Appendix B: Proposed Project Descriptions
- Projects Proposed by the State of California
- Projects Proposed by Eligible Coastal Political Subdivisions (Counties)
Any questions regarding the Plan should be directed to:
California Resources Agency
1416 Ninth Street, Suite 1311
Sacramento, CA 95814
Phone: (916) 654-0536
Fax: (916) 653-8102
The Energy Policy Act of 2005 (the Act) was signed into law by President Bush on August 8, 2005. Section 384 of the Act establishes the Coastal Impact Assistance Program (CIAP) which authorizes funds to be distributed to Outer Continental Shelf (OCS) oil and gas producing states to mitigate the impacts of OCS oil and gas activities.
The United States Department of Interior, Minerals Management Service will implement the program. Under the CIAP, the Secretary of the Interior is authorized to distribute to producing states and coastal political subdivisions $250 million for each of the fiscal years 2007 through 2010. These funds will be shared among Alabama, Alaska, California, Louisiana, Mississippi, and Texas and will be allocated to each producing state and eligible coastal subdivision based upon allocation formulas prescribed by the Act.
The Act stipulates that a state or coastal political subdivision (CPS) shall use CIAP funds for only one or more of the following authorized uses:
- Projects and activities for the conservation, protection, or restoration of coastal areas, including wetlands.
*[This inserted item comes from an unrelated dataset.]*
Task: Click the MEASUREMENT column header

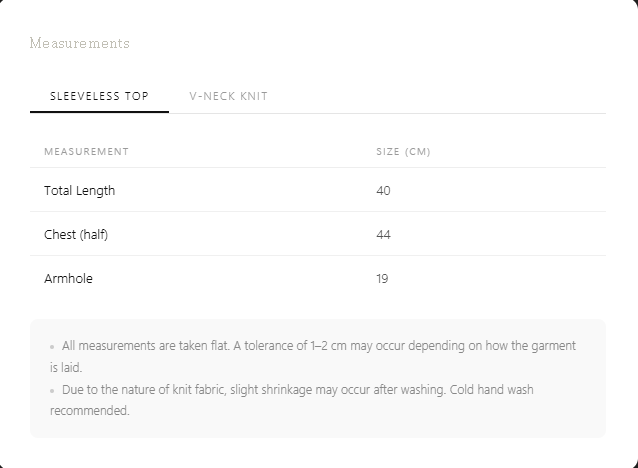Action: coord(86,151)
- Mitigation of damage to fish, wildlife, or natural resources.
- Planning assistance and the administrative costs of complying with this section.
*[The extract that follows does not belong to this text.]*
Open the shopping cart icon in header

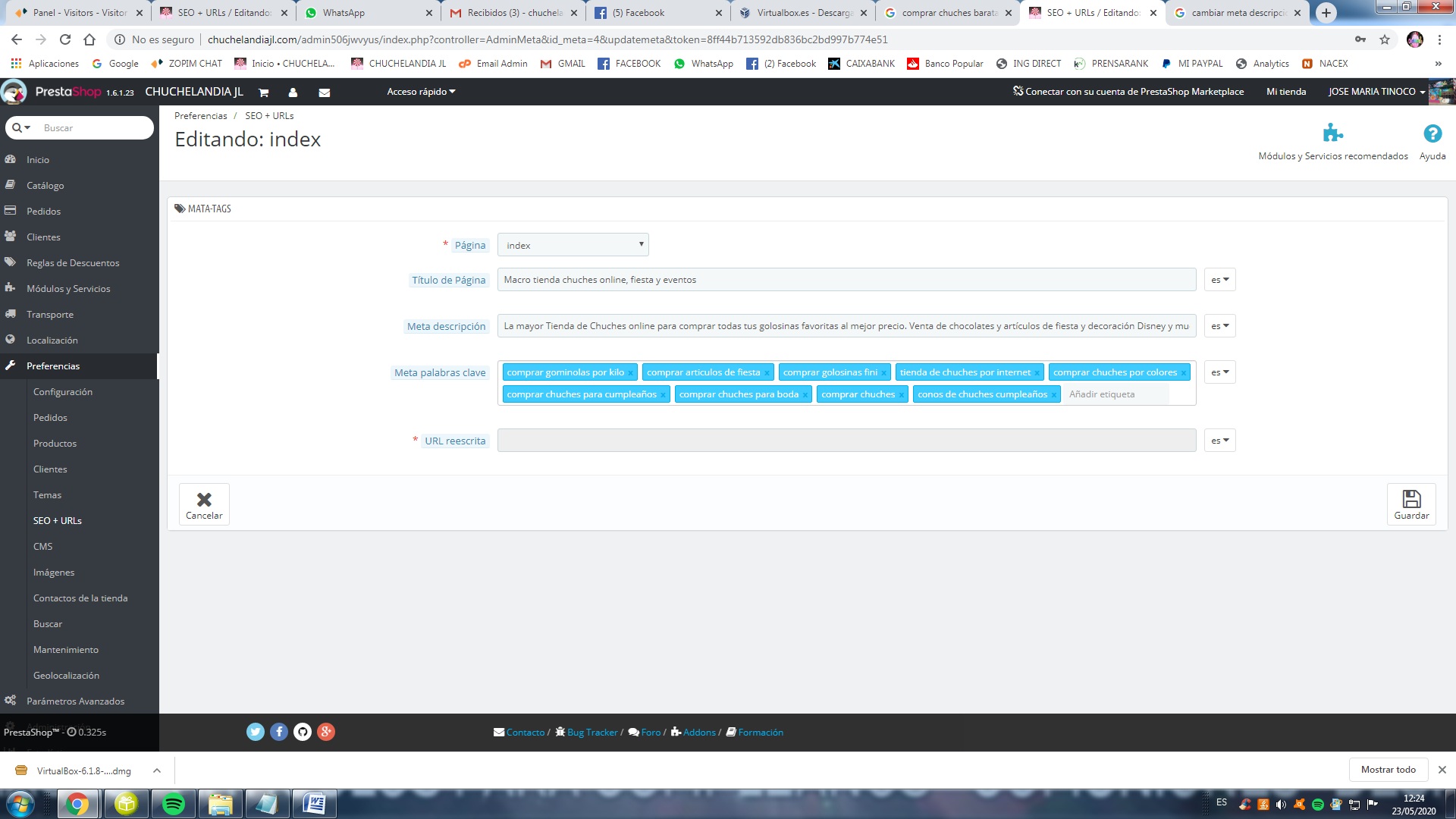tap(264, 93)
- Implementation of a federally-approved marine, coastal or comprehensive conservation management plan.
- Mitigation of the impact of OCS activities through funding or onshore infrastructure projects and public service needs.
California Coastal Impact Assistance Plan
In November 2005 Governor Schwarzenegger designated the Natural Resources Agency as the lead state agency for implementing the CIAP in California. As such, the Natural Resources Agency was obligated to work with state agencies and 17 eligible counties in developing a Coastal Impact Assistance Program Plan (Plan) which describes proposed projects, expenditure of funds, and state administration of the CIAP. A final Plan was submitted to the Minerals Management Service (MMS) on March 25, 2009 for review following a 30-day public comment period on a draft Plan. The MMS approved the final Plan on July 13, 2009. All CIAP funds will be disbursed through a grant process administered by the MMS.